## EXERCISE BRIEF:
Your task is to copy the lines of the data below from the line holding "Open player Dock99 profile" through the line holding "This screenshot has width=800, height=508.", inclusive, exactly and with nothing added.
◇ ◇ ◇ ◇
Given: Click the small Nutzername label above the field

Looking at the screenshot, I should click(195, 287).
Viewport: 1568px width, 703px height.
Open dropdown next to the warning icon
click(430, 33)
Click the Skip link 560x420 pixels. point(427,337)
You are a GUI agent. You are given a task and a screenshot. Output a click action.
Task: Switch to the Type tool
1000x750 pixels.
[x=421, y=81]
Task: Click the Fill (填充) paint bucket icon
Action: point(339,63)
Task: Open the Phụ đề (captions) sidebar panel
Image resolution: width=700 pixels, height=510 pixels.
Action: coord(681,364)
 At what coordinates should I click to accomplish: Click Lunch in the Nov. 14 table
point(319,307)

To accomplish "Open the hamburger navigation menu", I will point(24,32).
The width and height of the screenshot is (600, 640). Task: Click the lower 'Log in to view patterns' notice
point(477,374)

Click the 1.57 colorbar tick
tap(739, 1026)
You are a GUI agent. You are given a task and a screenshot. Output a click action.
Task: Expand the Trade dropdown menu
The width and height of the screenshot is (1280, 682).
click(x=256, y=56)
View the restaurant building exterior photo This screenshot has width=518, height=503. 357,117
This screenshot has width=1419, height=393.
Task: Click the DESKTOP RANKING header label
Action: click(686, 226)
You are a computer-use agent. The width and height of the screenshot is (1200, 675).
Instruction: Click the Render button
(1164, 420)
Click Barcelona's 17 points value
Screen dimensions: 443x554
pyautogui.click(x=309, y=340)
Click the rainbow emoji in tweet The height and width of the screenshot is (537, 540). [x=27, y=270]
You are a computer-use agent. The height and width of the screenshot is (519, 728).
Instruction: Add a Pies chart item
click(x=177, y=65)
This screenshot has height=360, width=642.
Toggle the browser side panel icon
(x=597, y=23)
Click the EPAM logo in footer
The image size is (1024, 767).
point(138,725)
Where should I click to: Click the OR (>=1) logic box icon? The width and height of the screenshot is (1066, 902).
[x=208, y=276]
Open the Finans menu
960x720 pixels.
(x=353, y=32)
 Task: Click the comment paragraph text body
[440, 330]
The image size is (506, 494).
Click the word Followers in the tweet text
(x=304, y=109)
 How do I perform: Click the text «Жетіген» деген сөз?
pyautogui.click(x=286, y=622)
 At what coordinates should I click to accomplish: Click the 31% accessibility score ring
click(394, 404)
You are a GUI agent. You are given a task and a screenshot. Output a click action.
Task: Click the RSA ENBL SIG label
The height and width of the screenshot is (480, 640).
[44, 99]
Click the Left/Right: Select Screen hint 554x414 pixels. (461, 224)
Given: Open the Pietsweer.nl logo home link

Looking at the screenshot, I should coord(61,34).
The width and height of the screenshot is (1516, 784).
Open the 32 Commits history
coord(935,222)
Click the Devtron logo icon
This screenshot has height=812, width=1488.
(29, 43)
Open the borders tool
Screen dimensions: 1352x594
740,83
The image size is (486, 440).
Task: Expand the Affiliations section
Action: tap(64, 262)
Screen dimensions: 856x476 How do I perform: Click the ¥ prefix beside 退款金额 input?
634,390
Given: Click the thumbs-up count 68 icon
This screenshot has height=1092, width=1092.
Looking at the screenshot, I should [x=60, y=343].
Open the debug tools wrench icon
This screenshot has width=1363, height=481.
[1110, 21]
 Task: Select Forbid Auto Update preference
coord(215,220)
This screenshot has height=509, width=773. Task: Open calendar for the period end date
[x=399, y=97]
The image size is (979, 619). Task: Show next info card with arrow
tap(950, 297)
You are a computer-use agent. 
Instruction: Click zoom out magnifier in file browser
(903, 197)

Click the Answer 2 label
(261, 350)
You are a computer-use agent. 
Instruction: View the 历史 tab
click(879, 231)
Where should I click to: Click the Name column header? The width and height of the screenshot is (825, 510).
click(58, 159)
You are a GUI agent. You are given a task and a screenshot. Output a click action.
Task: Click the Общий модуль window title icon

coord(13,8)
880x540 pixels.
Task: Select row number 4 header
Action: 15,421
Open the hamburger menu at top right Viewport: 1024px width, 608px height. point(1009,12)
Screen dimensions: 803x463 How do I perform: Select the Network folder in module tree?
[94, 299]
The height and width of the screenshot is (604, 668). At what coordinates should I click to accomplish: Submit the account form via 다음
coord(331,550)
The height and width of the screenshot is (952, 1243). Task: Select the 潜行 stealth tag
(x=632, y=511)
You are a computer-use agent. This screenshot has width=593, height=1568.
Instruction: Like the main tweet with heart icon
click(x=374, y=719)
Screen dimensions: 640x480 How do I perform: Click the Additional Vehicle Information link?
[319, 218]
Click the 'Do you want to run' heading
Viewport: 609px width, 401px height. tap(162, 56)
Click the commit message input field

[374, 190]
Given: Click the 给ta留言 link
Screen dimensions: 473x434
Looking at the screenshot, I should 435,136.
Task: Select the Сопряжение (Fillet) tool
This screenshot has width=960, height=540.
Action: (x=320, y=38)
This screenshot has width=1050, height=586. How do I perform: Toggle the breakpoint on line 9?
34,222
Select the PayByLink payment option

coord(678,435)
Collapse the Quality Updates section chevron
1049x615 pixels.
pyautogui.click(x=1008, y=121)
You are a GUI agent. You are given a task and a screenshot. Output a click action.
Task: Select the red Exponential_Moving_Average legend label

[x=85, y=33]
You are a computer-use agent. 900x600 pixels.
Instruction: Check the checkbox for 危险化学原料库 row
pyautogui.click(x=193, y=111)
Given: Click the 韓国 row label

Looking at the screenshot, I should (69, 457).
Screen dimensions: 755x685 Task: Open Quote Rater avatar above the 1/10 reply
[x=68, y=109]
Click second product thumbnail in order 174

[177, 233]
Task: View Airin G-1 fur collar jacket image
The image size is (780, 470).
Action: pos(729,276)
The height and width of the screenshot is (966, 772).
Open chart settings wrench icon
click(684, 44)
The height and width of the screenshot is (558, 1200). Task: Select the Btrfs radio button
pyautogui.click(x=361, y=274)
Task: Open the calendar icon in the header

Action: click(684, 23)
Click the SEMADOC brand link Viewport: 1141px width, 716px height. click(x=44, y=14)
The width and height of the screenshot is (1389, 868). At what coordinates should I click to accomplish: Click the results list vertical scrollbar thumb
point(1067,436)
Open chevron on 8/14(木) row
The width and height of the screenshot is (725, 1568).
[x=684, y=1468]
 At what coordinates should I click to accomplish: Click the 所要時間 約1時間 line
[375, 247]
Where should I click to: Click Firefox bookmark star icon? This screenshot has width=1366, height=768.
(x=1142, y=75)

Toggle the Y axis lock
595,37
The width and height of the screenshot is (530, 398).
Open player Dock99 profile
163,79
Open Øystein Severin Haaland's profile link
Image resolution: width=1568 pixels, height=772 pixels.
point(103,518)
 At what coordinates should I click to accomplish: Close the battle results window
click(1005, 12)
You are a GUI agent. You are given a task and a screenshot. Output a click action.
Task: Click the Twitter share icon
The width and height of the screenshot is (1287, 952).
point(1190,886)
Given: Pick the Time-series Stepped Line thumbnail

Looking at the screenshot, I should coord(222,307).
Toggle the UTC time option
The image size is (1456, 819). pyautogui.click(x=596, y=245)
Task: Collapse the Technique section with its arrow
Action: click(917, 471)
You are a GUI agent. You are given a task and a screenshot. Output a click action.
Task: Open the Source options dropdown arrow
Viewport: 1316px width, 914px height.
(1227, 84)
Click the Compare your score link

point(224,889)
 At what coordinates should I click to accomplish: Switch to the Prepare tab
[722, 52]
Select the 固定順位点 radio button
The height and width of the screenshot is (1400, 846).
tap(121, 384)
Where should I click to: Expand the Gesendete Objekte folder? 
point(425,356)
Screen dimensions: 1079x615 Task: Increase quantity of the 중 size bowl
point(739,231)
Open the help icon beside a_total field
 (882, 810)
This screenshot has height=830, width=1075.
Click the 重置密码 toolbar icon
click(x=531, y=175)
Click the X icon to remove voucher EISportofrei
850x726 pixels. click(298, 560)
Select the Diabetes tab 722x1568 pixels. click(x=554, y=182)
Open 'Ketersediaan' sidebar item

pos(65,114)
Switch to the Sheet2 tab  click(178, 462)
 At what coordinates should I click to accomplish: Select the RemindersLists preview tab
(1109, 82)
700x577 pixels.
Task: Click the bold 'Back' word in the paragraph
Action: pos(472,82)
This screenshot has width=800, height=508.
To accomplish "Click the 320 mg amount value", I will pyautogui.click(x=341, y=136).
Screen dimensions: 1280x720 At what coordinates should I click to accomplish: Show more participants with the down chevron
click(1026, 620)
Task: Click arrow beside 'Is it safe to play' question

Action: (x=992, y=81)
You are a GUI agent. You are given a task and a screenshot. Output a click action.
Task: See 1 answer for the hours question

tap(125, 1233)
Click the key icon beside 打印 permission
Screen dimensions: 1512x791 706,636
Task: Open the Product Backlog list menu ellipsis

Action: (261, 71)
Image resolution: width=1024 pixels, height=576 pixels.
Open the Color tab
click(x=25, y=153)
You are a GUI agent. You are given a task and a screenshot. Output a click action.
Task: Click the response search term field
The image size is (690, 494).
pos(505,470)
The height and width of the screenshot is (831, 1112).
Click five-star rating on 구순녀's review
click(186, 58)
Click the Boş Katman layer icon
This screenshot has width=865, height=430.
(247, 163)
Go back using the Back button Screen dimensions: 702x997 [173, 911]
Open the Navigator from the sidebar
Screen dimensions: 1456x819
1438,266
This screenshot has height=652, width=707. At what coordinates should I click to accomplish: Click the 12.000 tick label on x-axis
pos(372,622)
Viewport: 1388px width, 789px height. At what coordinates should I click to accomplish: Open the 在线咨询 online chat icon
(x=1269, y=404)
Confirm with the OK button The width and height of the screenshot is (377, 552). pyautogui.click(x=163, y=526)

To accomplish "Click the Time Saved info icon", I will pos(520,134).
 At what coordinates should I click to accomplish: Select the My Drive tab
◇ ◇ ◇ ◇
## RESPONSE TO THIS TASK:
Open player Dock99 profile
163,79
Open Øystein Severin Haaland's profile link
Image resolution: width=1568 pixels, height=772 pixels.
point(103,518)
 At what coordinates should I click to accomplish: Close the battle results window
click(1005, 12)
You are a GUI agent. You are given a task and a screenshot. Output a click action.
Task: Click the Twitter share icon
The width and height of the screenshot is (1287, 952).
point(1190,886)
Given: Pick the Time-series Stepped Line thumbnail

Looking at the screenshot, I should coord(222,307).
Toggle the UTC time option
The image size is (1456, 819). pyautogui.click(x=596, y=245)
Task: Collapse the Technique section with its arrow
Action: click(917, 471)
You are a GUI agent. You are given a task and a screenshot. Output a click action.
Task: Open the Source options dropdown arrow
Viewport: 1316px width, 914px height.
(1227, 84)
Click the Compare your score link

point(224,889)
 At what coordinates should I click to accomplish: Switch to the Prepare tab
[722, 52]
Select the 固定順位点 radio button
The height and width of the screenshot is (1400, 846).
tap(121, 384)
Where should I click to: Expand the Gesendete Objekte folder? 
point(425,356)
Screen dimensions: 1079x615 Task: Increase quantity of the 중 size bowl
point(739,231)
Open the help icon beside a_total field
 (882, 810)
This screenshot has height=830, width=1075.
Click the 重置密码 toolbar icon
click(x=531, y=175)
Click the X icon to remove voucher EISportofrei
850x726 pixels. click(298, 560)
Select the Diabetes tab 722x1568 pixels. click(x=554, y=182)
Open 'Ketersediaan' sidebar item

pos(65,114)
Switch to the Sheet2 tab  click(178, 462)
 At what coordinates should I click to accomplish: Select the RemindersLists preview tab
(1109, 82)
700x577 pixels.
Task: Click the bold 'Back' word in the paragraph
Action: pos(472,82)
This screenshot has width=800, height=508.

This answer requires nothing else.